> [OBJECTIVE 1] Copy the part of the Simple Generation package description that opens with the words containing "Project description" and closes with "elsewhere :) )", renaming "HuggingFace" to "Hugging Face" wherever it occurs in that part.

==============================

Skip to main content

A python package to run inference with HuggingFace checkpoints wrapping many convenient features.

Project description

Simple Generation Dining

Latest PyPI version Documentation Status downloads badge

Simple Generation

Simple Generation offers a minimal interface to run text generation with HuggingFace checkpoints. The core idea is to ship many neat features out of the box, avoiding boilerplate.

Simplegen is mainly for personal use and simple hardware setups (ideally, single-node single- or multi-gpu). If you are looking for production-ready inference engine consider looking elsewhere :) )

Moreover, please note that the library will apply some (sensible) defaults (on where to place models, generation configuration, and so on) which might not suit your use case and should be edited accordingly. Please head to defaults to see a list of things you should be aware of.

==============================

> [OBJECTIVE 2] Find every line in the records below that contains the string "height" and copy each of those lines. Case counts.

> [DATA TO USE]
==============================

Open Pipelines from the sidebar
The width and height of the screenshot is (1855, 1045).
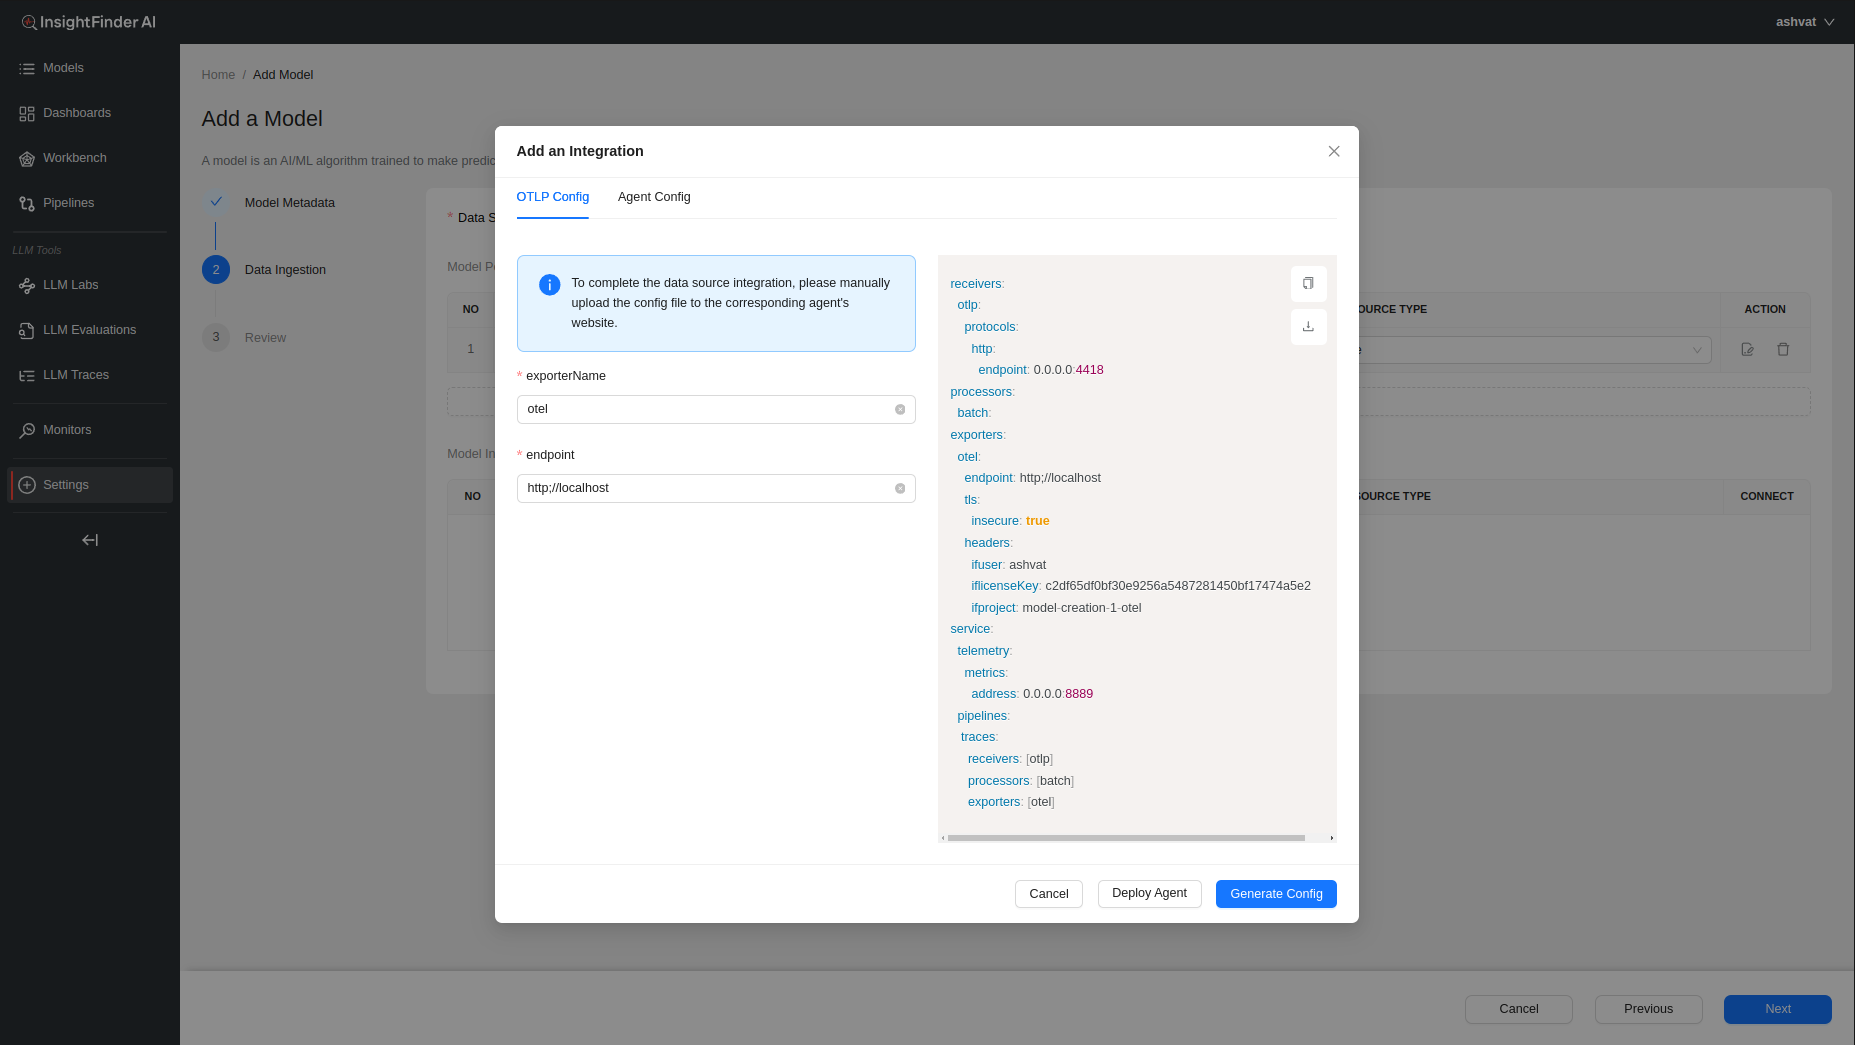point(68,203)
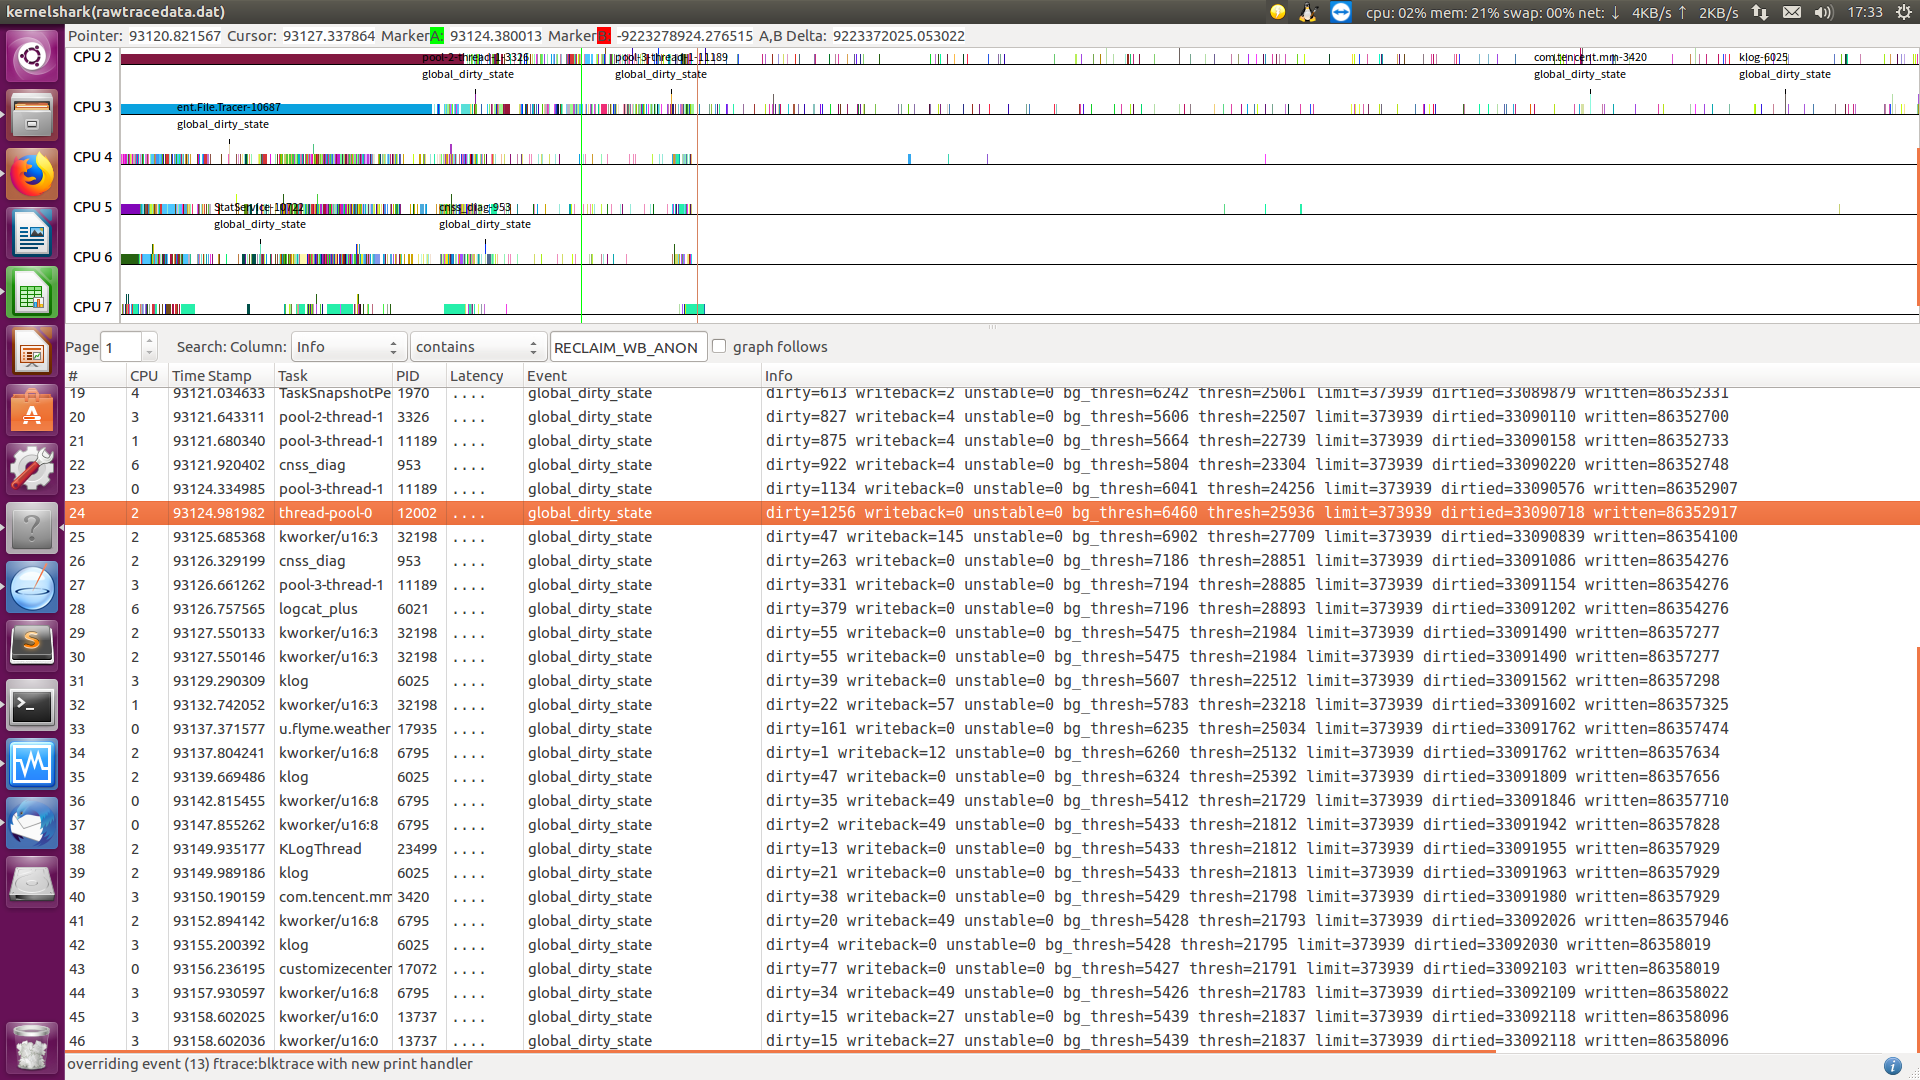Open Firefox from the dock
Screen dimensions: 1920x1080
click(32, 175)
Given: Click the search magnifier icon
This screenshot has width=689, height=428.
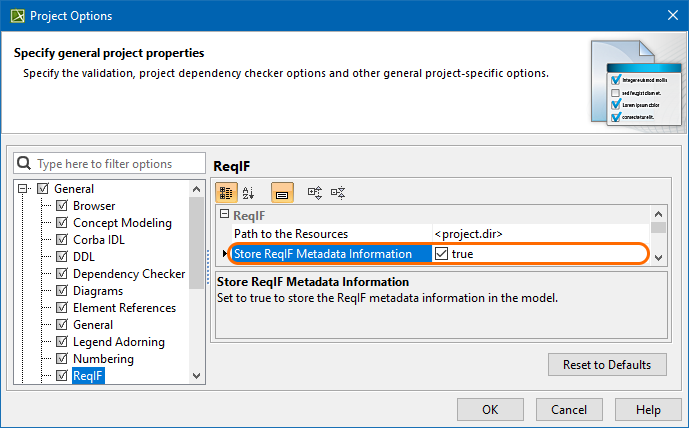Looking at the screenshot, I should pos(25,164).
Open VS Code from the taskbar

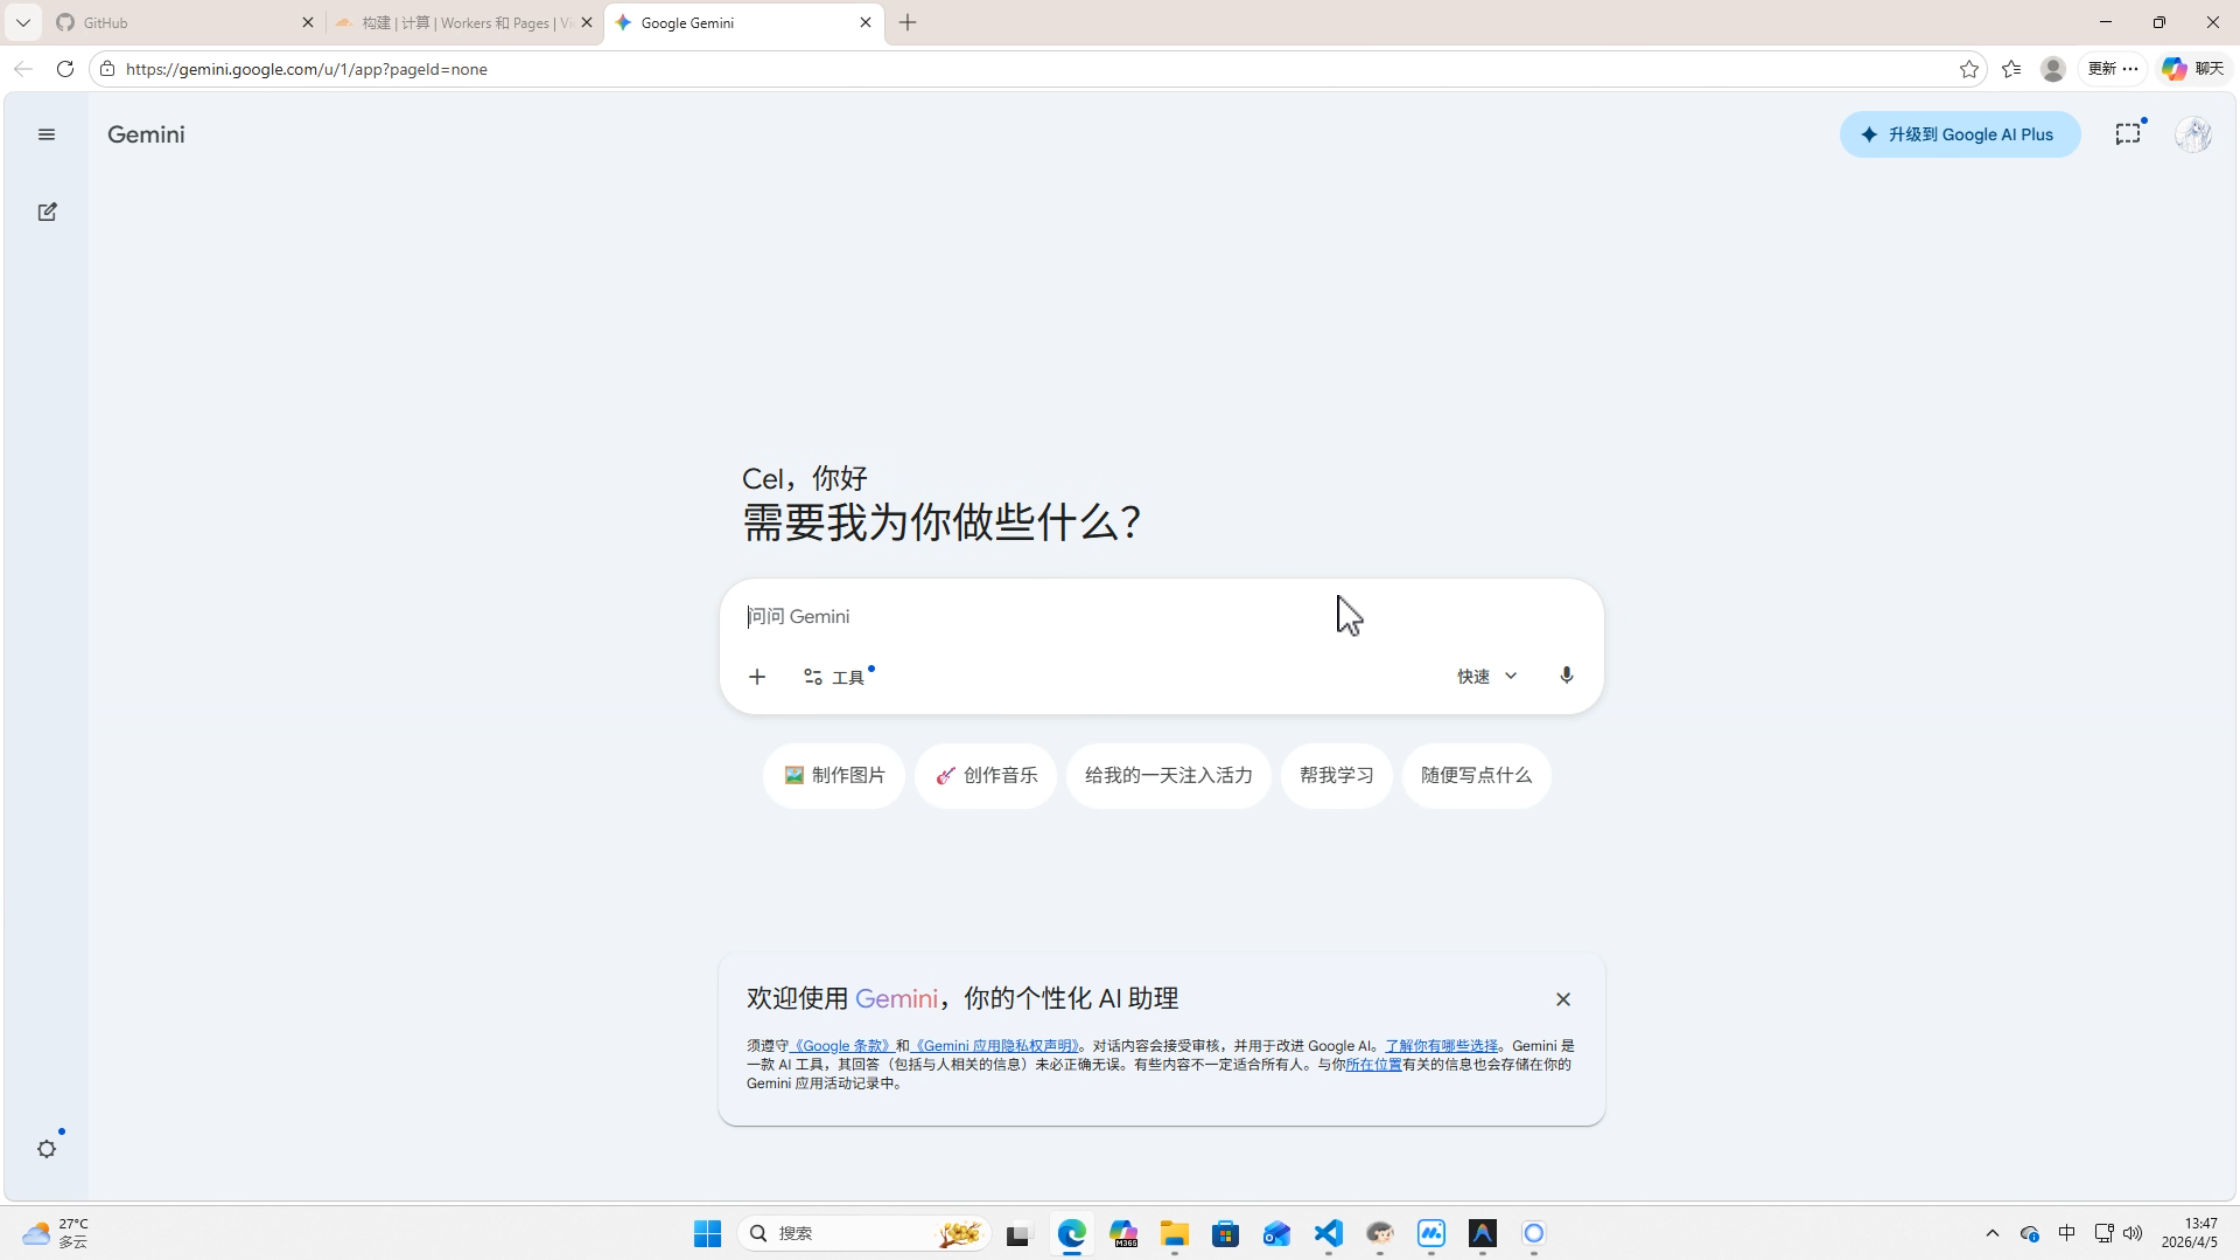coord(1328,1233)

==============================

> [COMPLETE RESPONSE 1]
Project description

Simple Generation Dining

Latest PyPI version Documentation Status downloads badge

Simple Generation

Simple Generation offers a minimal interface to run text generation with Hugging Face checkpoints. The core idea is to ship many neat features out of the box, avoiding boilerplate.

Simplegen is mainly for personal use and simple hardware setups (ideally, single-node single- or multi-gpu). If you are looking for production-ready inference engine consider looking elsewhere :) )

> [COMPLETE RESPONSE 2]
The width and height of the screenshot is (1855, 1045).
This screenshot has width=689, height=428.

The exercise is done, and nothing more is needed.